What you will do ▸ Render the items in the stretch from the line containing "The height and width of the screenshot is (796, 1484)." through the line containing "pos(33,336)" as a two-column CSV with the headers item_text and answer. Each item gets one row, with its text and its answer each in a single quoted field and any line breaks replaced by spaces.

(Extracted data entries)
┌──

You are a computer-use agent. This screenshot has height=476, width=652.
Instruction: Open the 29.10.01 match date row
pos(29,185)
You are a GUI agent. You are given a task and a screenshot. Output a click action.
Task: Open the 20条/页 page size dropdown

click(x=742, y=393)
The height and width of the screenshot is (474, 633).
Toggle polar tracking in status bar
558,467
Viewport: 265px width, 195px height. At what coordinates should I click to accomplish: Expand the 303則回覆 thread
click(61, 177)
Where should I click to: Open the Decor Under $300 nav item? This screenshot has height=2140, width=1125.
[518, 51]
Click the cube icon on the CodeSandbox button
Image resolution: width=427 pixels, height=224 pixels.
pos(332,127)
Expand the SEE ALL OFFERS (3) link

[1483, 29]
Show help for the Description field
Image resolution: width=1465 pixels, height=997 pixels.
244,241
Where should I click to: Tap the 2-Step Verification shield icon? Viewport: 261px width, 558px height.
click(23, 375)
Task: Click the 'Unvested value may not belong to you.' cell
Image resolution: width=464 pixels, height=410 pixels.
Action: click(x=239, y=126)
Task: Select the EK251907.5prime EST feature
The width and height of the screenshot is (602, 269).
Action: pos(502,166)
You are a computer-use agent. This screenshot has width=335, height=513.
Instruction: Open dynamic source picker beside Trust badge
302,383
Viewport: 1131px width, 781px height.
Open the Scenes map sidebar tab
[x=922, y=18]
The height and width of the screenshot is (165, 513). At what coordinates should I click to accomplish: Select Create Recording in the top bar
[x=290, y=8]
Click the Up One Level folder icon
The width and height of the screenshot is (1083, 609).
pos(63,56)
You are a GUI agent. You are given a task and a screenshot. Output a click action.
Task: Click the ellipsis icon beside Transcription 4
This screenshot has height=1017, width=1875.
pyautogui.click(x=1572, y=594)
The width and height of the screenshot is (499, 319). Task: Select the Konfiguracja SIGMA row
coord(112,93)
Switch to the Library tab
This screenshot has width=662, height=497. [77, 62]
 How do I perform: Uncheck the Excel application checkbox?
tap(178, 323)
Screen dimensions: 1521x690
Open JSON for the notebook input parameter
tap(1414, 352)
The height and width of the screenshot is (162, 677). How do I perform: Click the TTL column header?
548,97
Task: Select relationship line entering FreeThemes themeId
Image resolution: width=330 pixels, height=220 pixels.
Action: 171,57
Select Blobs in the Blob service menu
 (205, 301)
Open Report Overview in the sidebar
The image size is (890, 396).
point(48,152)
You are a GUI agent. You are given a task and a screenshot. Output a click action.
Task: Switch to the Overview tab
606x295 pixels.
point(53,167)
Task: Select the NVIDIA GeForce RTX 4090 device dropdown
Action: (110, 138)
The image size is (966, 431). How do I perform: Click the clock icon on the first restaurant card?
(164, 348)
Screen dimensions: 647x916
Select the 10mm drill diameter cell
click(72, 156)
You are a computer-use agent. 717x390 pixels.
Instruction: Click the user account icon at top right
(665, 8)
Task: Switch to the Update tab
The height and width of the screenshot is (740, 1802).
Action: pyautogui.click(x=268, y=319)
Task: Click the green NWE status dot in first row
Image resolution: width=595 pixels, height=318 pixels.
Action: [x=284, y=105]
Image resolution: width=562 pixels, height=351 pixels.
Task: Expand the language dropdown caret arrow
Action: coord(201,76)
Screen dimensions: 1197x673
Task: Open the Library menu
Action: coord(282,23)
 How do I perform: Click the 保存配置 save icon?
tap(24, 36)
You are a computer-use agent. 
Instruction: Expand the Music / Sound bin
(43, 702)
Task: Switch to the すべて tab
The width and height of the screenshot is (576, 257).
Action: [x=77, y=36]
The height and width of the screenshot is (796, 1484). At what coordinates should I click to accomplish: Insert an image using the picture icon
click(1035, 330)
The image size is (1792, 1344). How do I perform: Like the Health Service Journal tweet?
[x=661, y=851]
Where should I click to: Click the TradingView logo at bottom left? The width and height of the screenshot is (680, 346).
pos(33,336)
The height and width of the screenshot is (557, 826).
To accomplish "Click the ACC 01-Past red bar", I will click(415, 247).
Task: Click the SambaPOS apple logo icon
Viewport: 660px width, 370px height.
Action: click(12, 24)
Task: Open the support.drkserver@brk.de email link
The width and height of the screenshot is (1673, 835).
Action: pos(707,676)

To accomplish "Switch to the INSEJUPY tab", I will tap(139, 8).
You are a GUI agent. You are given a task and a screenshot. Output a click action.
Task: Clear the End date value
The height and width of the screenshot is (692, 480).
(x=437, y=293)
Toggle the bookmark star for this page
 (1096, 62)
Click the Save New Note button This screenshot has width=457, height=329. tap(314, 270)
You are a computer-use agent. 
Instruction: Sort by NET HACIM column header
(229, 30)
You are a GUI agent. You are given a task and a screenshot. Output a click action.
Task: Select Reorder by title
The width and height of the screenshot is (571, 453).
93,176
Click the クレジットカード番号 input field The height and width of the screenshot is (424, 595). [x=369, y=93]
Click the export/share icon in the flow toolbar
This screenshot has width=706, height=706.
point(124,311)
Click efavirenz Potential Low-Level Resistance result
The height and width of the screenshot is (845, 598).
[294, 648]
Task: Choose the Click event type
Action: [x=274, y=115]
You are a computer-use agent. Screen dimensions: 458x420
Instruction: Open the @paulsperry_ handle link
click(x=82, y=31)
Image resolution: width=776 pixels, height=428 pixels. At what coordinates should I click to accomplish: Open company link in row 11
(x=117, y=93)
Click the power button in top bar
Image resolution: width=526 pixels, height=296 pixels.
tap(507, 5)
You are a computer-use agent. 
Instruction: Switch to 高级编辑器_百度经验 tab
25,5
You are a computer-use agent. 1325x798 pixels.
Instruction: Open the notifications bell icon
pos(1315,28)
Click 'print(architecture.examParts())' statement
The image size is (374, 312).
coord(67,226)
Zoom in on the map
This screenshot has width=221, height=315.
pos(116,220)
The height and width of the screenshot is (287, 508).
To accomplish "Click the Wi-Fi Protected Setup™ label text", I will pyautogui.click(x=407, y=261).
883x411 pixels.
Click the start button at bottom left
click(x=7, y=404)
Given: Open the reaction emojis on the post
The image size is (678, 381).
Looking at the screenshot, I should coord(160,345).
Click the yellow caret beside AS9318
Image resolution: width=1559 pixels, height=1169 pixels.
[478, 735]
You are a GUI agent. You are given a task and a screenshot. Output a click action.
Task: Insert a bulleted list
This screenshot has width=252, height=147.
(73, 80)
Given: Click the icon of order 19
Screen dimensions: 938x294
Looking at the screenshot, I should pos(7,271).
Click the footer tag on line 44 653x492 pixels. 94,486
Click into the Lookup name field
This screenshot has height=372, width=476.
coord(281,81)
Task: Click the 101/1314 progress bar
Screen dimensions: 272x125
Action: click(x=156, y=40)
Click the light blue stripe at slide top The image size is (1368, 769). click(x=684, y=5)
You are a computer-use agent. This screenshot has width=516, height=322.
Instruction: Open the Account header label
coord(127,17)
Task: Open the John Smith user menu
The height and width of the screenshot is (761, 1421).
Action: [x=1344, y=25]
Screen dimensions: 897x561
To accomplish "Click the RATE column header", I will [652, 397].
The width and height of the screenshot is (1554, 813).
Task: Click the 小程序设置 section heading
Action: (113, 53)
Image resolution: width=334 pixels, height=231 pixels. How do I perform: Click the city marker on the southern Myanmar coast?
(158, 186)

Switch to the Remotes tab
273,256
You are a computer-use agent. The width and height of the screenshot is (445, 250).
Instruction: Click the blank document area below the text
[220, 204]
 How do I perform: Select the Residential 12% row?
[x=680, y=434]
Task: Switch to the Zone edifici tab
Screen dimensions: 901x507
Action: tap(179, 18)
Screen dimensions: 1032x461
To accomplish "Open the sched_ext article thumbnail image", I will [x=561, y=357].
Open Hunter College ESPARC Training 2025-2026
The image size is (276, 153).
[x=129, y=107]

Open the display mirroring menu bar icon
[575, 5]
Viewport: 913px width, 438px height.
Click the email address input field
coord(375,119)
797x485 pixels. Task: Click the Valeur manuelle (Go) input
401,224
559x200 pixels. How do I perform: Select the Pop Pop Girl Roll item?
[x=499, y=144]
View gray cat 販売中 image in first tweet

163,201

└──

Response below ▸
item_text,answer
"The height and width of the screenshot is (796, 1484). At what coordinates should I click to accomplish: Insert an image using the picture icon","click(1035, 330)"
"The image size is (1792, 1344). How do I perform: Like the Health Service Journal tweet?","[x=661, y=851]"
"Where should I click to: Click the TradingView logo at bottom left? The width and height of the screenshot is (680, 346).","pos(33,336)"